“A Sun”: Puitis Sekaligus Tragis

in Film by

A Sun, satu lagi film Asia yang menonjol selain Parasite. Karya sutradara Taiwan Chung Mong-hong ini mengeksplorasi kompleksitas hubungan dalam keluarga secara puitis sekaligus tragis. Menjadi film Taiwan terbaik 2019, dan dipuji kritikus Barat.

“CIPTAAN teradil di dunia adalah matahari,” kata A-Hao (Greg Han-hsu), pemuda tampan, baik hati, dan calon mahasiswa kedokteran. “Sepanjang tahun, seluruh tempat di bumi mendapat rentang siang dan malam yang sama.”

Bagi A-Hao, matahari justru paradoks kehidupannya.

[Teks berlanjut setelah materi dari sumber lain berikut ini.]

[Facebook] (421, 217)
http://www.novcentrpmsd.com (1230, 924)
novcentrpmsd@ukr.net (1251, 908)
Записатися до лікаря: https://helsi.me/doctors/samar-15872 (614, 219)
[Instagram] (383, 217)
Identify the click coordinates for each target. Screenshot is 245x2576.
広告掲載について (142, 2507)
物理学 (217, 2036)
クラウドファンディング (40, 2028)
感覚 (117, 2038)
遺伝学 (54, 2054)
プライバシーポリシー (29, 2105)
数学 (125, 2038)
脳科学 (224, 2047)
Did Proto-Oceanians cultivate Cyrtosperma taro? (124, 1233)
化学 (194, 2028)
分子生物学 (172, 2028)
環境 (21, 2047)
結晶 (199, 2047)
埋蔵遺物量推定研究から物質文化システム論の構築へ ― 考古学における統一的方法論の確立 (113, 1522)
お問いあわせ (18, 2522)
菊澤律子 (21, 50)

Seperti matahari, ia harus selalu bersinar dan berseri. Tapi, pada saat yang sama, ia tak punya tempat bernaung. Tak ada tempat tesembunyi baginya.

Sejak kecil, A-Hao memang bersinar. Di sekolah, nilai-nilainya di atas rata-rata. Ia tak pernah membuat masalah. Hidupnya tak bercela. Dia pun menjadi satu-satunya tumpuan harapan keluarga, terutama sang ayah, A-Wen (Chen Yi-wen).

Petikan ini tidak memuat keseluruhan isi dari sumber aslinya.